### [Instructions for the task]
Update the rows from the line containing "Select the Calculator" through the end of the rows, replacing "Eraser tool" with "Pen tool" and leaving everything else unchanged.

───── Input for this task

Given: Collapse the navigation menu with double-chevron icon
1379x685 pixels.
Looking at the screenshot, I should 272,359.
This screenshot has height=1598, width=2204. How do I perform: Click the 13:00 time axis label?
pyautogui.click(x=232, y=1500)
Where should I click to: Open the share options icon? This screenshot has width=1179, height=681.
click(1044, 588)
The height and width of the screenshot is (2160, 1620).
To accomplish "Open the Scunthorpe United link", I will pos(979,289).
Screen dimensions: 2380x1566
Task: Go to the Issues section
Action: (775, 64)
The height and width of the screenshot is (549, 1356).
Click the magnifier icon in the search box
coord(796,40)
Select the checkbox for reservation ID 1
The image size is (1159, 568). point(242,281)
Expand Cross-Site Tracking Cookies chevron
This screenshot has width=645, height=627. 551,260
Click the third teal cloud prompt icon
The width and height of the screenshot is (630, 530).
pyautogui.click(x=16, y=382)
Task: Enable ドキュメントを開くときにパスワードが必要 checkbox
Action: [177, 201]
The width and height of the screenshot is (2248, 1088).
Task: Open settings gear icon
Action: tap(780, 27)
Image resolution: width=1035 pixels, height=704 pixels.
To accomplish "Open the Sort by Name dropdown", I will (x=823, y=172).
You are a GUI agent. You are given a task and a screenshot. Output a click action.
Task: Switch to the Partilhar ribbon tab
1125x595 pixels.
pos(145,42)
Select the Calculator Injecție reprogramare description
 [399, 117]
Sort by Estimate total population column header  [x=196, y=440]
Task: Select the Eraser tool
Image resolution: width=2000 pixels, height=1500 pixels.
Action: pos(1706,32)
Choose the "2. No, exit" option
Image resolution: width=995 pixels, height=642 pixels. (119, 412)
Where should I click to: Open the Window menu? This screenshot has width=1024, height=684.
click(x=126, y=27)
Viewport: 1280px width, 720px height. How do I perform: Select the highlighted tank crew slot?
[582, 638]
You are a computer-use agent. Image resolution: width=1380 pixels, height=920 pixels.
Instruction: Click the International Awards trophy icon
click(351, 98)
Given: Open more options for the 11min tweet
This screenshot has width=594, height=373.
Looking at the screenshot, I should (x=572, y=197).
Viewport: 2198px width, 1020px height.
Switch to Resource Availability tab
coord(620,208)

──────────

### [Response below]
Select the Calculator Injecție reprogramare description
 [399, 117]
Sort by Estimate total population column header  [x=196, y=440]
Task: Select the Pen tool
Image resolution: width=2000 pixels, height=1500 pixels.
Action: pos(1706,32)
Choose the "2. No, exit" option
Image resolution: width=995 pixels, height=642 pixels. (119, 412)
Where should I click to: Open the Window menu? This screenshot has width=1024, height=684.
click(x=126, y=27)
Viewport: 1280px width, 720px height. How do I perform: Select the highlighted tank crew slot?
[582, 638]
You are a computer-use agent. Image resolution: width=1380 pixels, height=920 pixels.
Instruction: Click the International Awards trophy icon
click(351, 98)
Given: Open more options for the 11min tweet
This screenshot has width=594, height=373.
Looking at the screenshot, I should (x=572, y=197).
Viewport: 2198px width, 1020px height.
Switch to Resource Availability tab
coord(620,208)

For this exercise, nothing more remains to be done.